Соображая еще несколько секунд, куда ему идти дальше, и в конце концов разобравшись в этом цветочном лабиринте, англичанин пересек первый двор, во втором отыскал нужный подъезд и стал подниматься по темной лестнице. Наконец, слегка запыхавшись, он остановился возле двери с номером 13. Табличка с фамилией отсутствовала. Тем не менее он нажал на кнопку звонка, однако самого звука не услышал. С тем же результатом он еще несколько раз нажимал на кнопку. Кто знает, сколько времени уже не работает этот звонок? Англичанин постучал, сначала тихонько, потом все настойчивее. Озадаченный, он стоял и размышлял, что же делать дальше, когда с верхней площадки донесся довольно грубый женский голос:
— Кто вам нужен? — Судя по манере произносить слова, обладательница этого голоса была коренной римлянкой.

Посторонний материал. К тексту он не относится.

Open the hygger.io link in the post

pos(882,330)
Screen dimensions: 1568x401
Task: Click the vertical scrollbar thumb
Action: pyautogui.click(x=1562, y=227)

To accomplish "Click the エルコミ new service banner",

— Я ищу художника Тальяферри, — ответил англичанин.
— Что-что?
Англичанин поднялся еще на один лестничный марш и увидел ведро, тряпку, а затем и старуху консьержку, мывшую площадку на верхнем этаже.
— Я ищу художника Тальяферри, — повторил он.

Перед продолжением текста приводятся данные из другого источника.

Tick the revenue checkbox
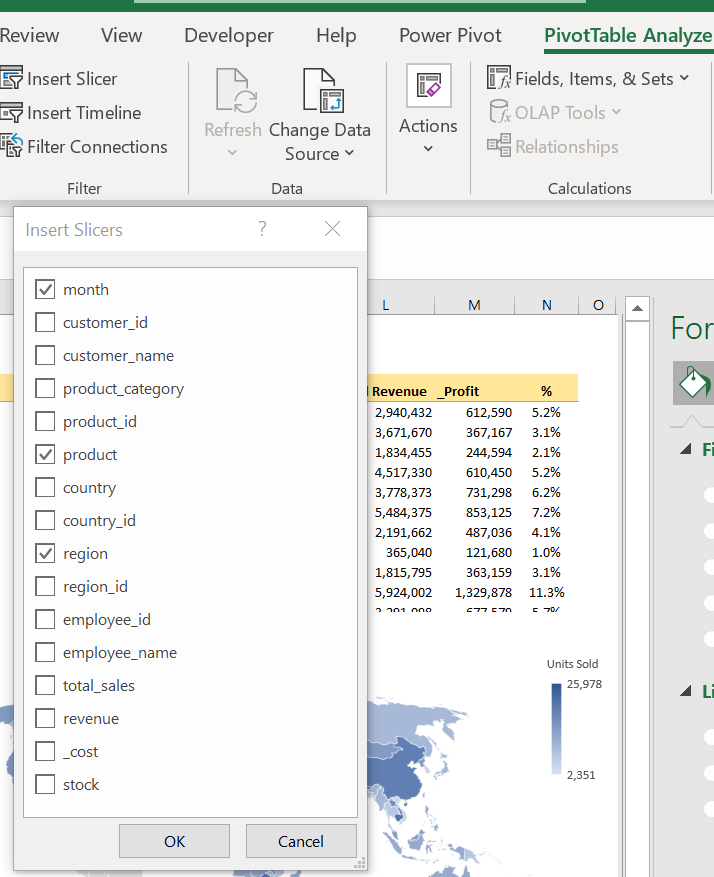The height and width of the screenshot is (877, 714). [x=45, y=719]
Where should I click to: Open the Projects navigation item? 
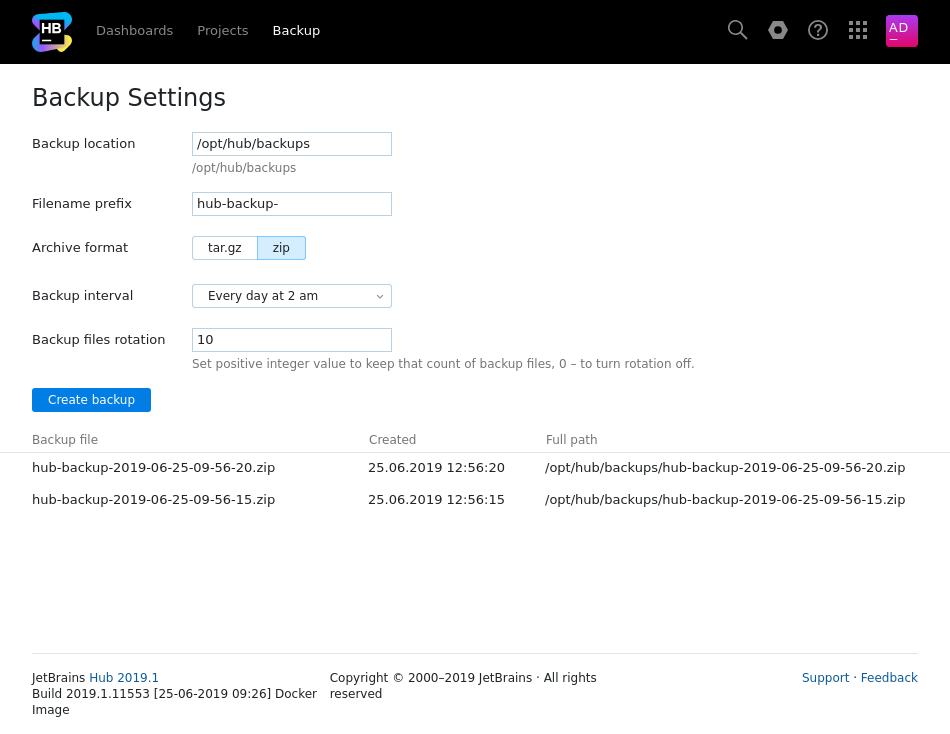(222, 31)
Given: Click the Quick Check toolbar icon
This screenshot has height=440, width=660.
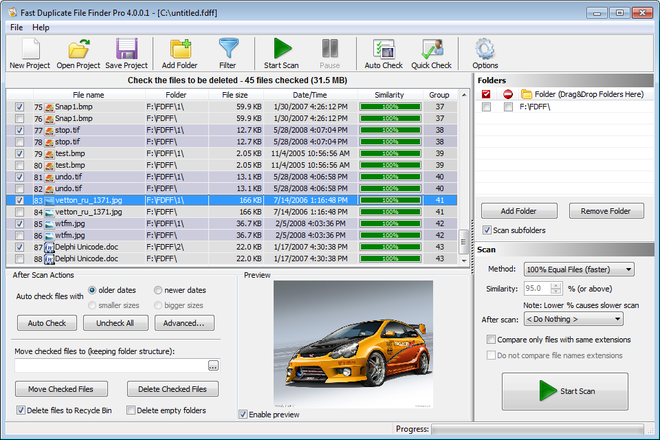Looking at the screenshot, I should [431, 49].
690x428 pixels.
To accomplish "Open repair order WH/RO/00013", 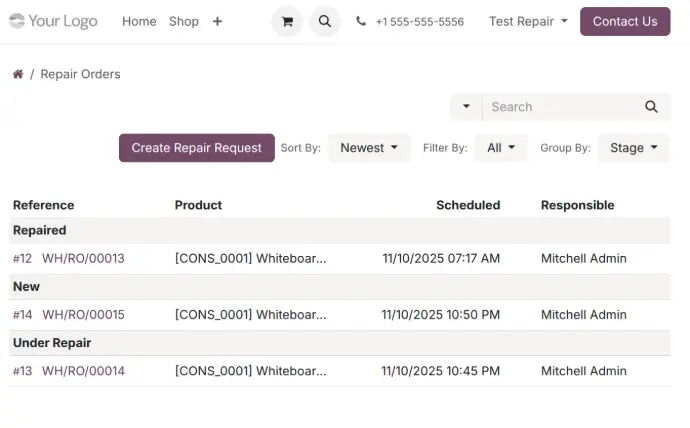I will (x=83, y=258).
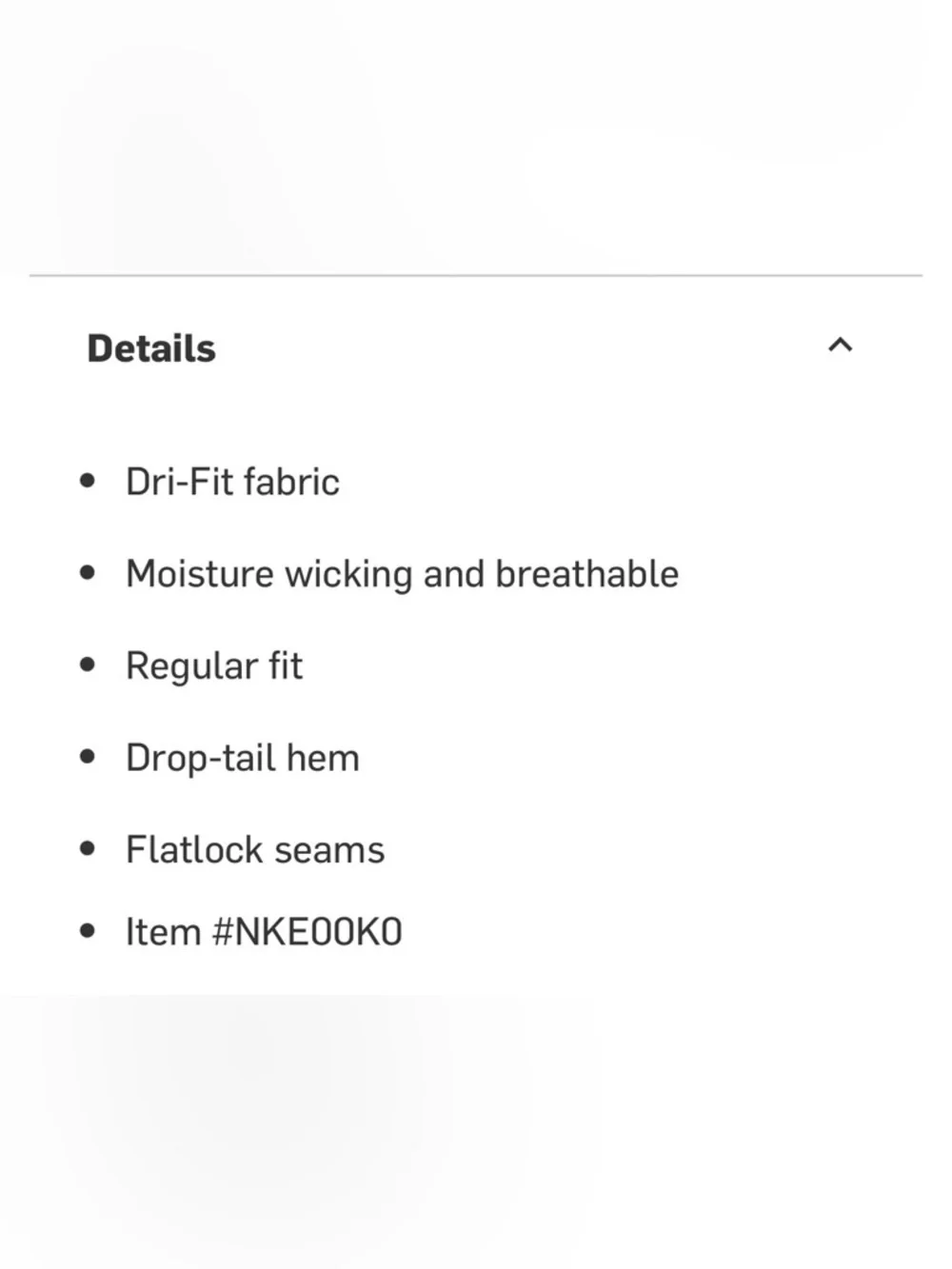Click the bullet dot beside Moisture wicking
952x1269 pixels.
89,573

Неприязненно оглядев светловолосого чужеземца, старуха отрезала:
— Нет здесь никаких художников. Напротив они, ваши художники.
Не сумев скрыть выражения растерянности и сожаления, англичанин хотел было спросить еще о чем-то, но женщина удалилась, бурча что-то себе под нос. Явно разочарованный, он спустился вниз, к квартире 13, бросил смущенный взгляд на звонок и уже собрался было уходить, когда у него за спиной скрипнула и отворилась дверь именно этой, нужной ему квартиры. Он обернулся.
Из приоткрывшейся двери выглядывала молодая женщина лет двадцати: очень бледная, с огромными зелеными глазами, вьющиеся волосы густого золотистого тона падали на плечи.
— Вы ищете Марко, да?
Голос у нее был грудной, проникновенный. Англичанин внутренне ахнул, подумав, что так, именно так, если верить мастерам эпохи Возрождения, должна выглядеть настоящая римлянка. Для сегодняшнего насыщенного красотой утра это было, пожалуй, даже слишком.
— Да. — Он собрался с мыслями. — Я…
— Знаю-знаю. Очень рада. Марко говорил мне о вас. Простите, что не сразу открыла и не предлагаю войти. Я не совсем одета.